The utility model relates to the technical field of waste gas treatment, in particular to a VOCs waste gas treatment system.

Background

In the petrochemical industry, the automobile manufacturing industry and other industries, the waste gas of VOCs (volatile organic compounds) is generated, and the common components of the VOCs comprise hydrocarbons, benzene series, alcohols, ketones, phenols, aldehydes, ammonia and the like.

Currently, a treatment method for VOCs waste gas is to use a molecular sieve wheel, please refer to fig. 1 and 2, in which fig. 1 is a schematic view of a prior molecular sieve wheel in terms of spatial division, and fig. 2 is a schematic view of a prior system for treating VOCs waste gas.

The main body of the molecular sieve rotating wheel is a rotating wheel 1 ' filled with an adsorbent, the space where the rotating wheel 1 ' is located is divided into twelve areas along the circumferential direction, one area is a desorption area 11 ', one area is a regeneration area 12 ', the rest ten areas are adsorption areas 13 ', and the regeneration area 12 ' is located at the downstream of the desorption area 11 ' along the rotating direction of the rotating wheel 1 ', namely, when the rotating wheel 1 ' rotates, the rotating wheel firstly passes through the desorption area 11 ' and then passes through the regeneration area 12 '.

In the orientation shown in fig. 2, during operation, the waste gas 2 ' of VOCs passes through the adsorption region 13 ' of the rotating wheel 1 ' from left to right, the rotating wheel 1 ' adsorbs and removes the organic VOCs in the waste gas of VOCs in the adsorption region 13 ', the purified gas is discharged, when the rotating wheel 1 ' rotates to the desorption region 11 ', the waste gas is desorbed by being treated by hot air heated by the heater 4 ', then the waste gas rotates to the regeneration region 12 ' and is cooled and regenerated by cold air 3 ' passing through the regeneration region 12 ', and then the waste gas rotates to the adsorption region 11 ' to continue adsorption, so that the rotating wheel 1 ' continuously rotates in each region to realize adsorption-desorption-regeneration, thereby realizing the treatment of the waste gas of VOCs.

As shown in fig. 2, the flow direction of the hot air passing through the desorption region 11 'is from right to left, and in practical applications, it is found that the heat of the desorbed hot air is accumulated at the left end of the rotating wheel 1', so that the desorption efficiency at the right end of the rotating wheel 1 'is relatively low, and the adsorption rate of VOCs affecting the rotating wheel 1' cannot be further increased.

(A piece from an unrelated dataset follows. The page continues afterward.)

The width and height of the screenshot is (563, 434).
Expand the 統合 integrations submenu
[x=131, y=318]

SUMMERY OF THE UTILITY MODEL

The utility model aims to provide a VOCs waste gas treatment system, which is structurally arranged to improve the VOCs adsorption rate of a rotating wheel and improve the purification efficiency.

In order to solve the technical problem, the utility model provides a VOCs waste gas treatment system, which comprises a rotating wheel part, wherein the rotating wheel part comprises two rotating wheels which are coaxially arranged and have the same diameter, and the space where the rotating wheel part is located is divided into a fan-shaped desorption area and a fan-shaped adsorption area by taking the rotating center of the rotating wheels as the circle center; the adsorption zone is used for VOCs waste gas to pass through, and the desorption zone is used for desorption gas to pass through; the rotating directions of the two rotating wheels are opposite, and the rotating speed of the upstream rotating wheel is greater than that of the downstream rotating wheel along the flow direction of the VOCs waste gas; the flow direction of the VOCs waste gas is opposite to the flow direction of the desorption gas.

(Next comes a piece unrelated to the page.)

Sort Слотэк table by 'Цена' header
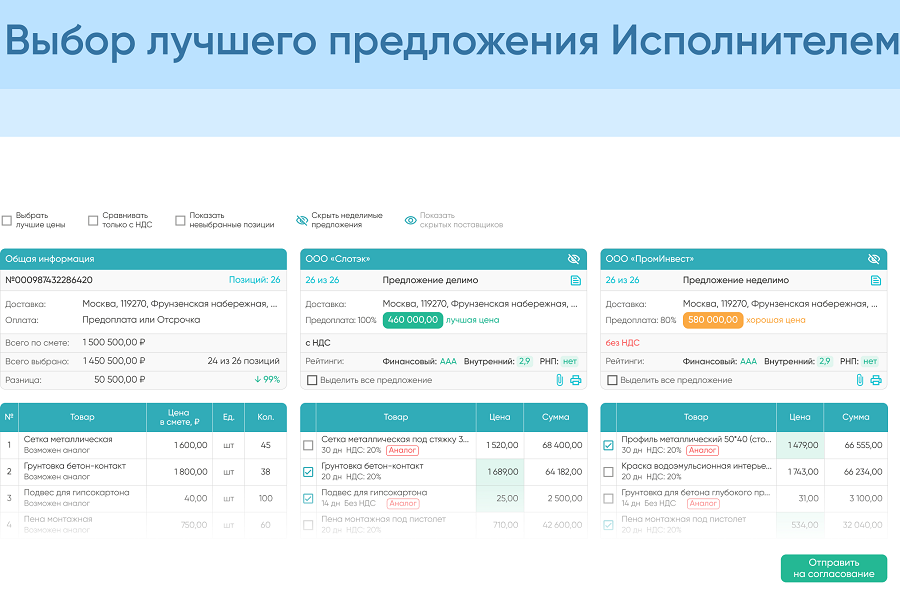900x600 pixels. click(499, 417)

According to the VOCs waste gas treatment system, two rotating wheels are arranged on a rotating wheel part, the two rotating wheels are coaxially arranged and have the same diameter, the rotating directions of the two rotating wheels are opposite, the rotating speed of the rotating wheel positioned at the upstream is larger than that of the rotating wheel positioned at the downstream along the flowing direction of VOCs waste gas, and the space where the rotating wheel part is located is not provided with a cooling area in the circumferential direction and only needs to be divided into a desorption area and an adsorption area; for convenience of description, the rotating wheel with the higher rotating speed is referred to as a first rotating wheel, and the rotating wheel with the lower rotating speed is referred to as a second rotating wheel, so that the second rotating wheel can adsorb more VOCs during adsorption; during desorption, the thermal desorption time is relatively longer because the rotating speed of the second rotating wheel is slower, so that more heat is transferred to the first rotating wheel, and the desorption of the first rotating wheel is facilitated; the rotation directions of the two rotating wheels are opposite, so that the second rotating wheel passing through the adsorption process is at normal temperature, the adsorption quantity is improved by combining with a slower rotating speed, and special cooling is not needed; meanwhile, the cooling area is eliminated, the original cooling area can be used as the adsorption area, the area of the adsorption area is increased, and the adsorption capacity is improved.

In the VOCs waste gas treatment system, the thicknesses of the two rotating wheels are the same.

In the above-mentioned VOCs waste gas treatment system, the space between the two rotating wheels is closed by a sealing ring, and a partition plate is arranged in the sealing ring and used for separating the area of the space corresponding to the adsorption area from the area corresponding to the desorption area.

In the system for treating VOCs waste gas as described above, the central angle of the desorption zone is 30 degrees, and the central angle of the adsorption zone is 330 degrees.

The VOCs waste gas treatment system further comprises two driving components which are respectively used for driving the two rotating wheels to rotate.

According to the VOCs waste gas treatment system, the driving part comprises the motor and the transmission part, the transmission part comprises the driving wheel and the transmission belt, the driving wheel is fixedly connected with the output shaft of the motor, and the transmission belt is in transmission connection with the driving wheel and the rotating wheel.

As described above, the exhaust gas treatment system for VOCs is provided with the filter upstream of the rotating wheel portion in the flow direction of the VOCs exhaust gas.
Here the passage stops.